▶ **What is asked**
(a) Translate this sentence from the passage on small everyday pleasures into Spanish: "The bus goes door to door from home to work."
(b) Carry the passage on small everyday pleasures forward from its last sentence, in the same voice.

▶ **Selected passage**

There have been some big joys in our lives recently – we have a grandson in the family who we met as soon as we were recovered and fit to be around a tiny person! And, as always, we have been tuning in to the many small simple pleasures in the day, the satisfying things that make everyday life glow even (or especially) when we feel under the weather and/or baffled by the behaviour of some of our fellow humans.

Such as:

Not always thinking about saving money
There is a particularly effective ad campaign in the UK at the moment by a company who pay out less for buying your stuff, but save you lots of time. They make a good point, that sometimes it’s best not to take the most cost effective option (as long as you have enough money to get by, of course). For Lucy going back to work, feeling better but not fully back to normal, cycling in on cold mornings would not have been a good idea and so for once the bicycle was left alone for a week and she went to work using a bus pass. The bus goes door to door from home to work. Pure luxury and totally worth it.

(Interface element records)
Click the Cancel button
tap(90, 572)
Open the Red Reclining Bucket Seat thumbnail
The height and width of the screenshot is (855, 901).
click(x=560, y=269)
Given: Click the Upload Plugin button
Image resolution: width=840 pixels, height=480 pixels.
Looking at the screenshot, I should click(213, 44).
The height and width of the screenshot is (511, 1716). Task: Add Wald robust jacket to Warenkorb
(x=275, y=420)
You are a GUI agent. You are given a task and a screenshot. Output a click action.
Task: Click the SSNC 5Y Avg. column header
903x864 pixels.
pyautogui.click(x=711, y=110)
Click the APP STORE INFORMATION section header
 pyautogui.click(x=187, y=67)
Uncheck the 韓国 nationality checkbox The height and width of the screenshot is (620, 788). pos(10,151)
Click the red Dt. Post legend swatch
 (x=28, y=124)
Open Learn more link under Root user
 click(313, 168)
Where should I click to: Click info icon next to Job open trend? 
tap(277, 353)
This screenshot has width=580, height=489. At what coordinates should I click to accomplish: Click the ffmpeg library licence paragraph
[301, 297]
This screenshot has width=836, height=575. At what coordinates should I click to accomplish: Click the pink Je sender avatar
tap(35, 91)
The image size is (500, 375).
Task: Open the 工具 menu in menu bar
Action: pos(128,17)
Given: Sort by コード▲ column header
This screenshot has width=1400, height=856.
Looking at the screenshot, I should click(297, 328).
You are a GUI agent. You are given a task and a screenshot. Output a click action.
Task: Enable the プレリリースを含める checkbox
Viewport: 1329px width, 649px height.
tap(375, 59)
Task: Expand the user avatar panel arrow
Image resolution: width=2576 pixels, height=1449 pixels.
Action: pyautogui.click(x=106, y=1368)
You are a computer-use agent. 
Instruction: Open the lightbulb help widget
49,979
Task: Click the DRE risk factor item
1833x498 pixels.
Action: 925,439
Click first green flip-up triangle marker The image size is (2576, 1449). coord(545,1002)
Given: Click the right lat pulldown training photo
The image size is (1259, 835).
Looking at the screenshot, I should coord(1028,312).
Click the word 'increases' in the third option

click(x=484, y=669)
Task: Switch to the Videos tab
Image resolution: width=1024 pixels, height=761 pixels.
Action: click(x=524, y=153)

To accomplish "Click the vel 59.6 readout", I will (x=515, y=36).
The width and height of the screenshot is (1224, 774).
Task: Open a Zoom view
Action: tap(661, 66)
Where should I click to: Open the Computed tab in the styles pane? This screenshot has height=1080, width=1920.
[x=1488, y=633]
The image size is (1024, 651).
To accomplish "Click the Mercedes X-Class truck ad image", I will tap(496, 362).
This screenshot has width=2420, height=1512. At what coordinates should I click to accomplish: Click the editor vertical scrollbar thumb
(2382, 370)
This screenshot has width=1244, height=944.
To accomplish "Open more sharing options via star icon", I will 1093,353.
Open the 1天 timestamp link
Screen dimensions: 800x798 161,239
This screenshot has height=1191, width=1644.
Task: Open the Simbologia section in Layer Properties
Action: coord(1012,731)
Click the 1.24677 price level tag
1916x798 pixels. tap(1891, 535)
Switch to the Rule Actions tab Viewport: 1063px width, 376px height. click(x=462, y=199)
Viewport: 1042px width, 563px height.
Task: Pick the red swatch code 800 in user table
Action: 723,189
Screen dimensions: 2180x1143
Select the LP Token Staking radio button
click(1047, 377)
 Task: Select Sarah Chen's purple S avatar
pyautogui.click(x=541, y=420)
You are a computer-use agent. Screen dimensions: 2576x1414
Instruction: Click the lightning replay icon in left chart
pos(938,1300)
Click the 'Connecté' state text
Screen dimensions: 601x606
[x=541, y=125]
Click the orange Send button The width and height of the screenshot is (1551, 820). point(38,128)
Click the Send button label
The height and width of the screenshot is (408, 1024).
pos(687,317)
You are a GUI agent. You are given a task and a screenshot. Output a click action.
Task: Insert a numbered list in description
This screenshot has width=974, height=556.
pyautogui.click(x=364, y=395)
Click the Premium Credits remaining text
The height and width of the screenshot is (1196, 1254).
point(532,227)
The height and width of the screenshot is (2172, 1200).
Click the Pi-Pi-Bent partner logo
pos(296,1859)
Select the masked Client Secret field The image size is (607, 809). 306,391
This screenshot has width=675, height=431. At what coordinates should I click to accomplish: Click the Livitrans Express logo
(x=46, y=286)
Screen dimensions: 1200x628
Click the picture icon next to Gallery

▶ **In response**
(a) El autobús va de puerta a puerta, de casa al trabajo.

(b)
This month Lucy has also bought two coats, and not the cheapest options available. It isn’t good value for money to have a cheap high-visibility cycling jacket, if the lining and zips break within a year and the coat is so thin it provides no warmth so requires a hoodie underneath. The new one below is much thicker and better quality. The coat with a furry hood is for cold winter days: properly warm and big enough to wear with layers underneath if needed. A much more practical choice than the last coat Lucy bought which was impractical: too small, not at all warm, and with novelty buttons half of which fell off within a week. It was only really purchased because it was in a sale (and it was purple).

Soup, tuna, or whatever we really want to eat
We both lost our appetites for several days. It was interesting to see what it was we first started to really crave. For Lucy it was soup, because it was the only thing that felt good for a sore throat. A lot of soup has been consumed in 2017 so far! Brian surprised himself by suddenly desiring tuna. Our bodies are obviously telling us what they want!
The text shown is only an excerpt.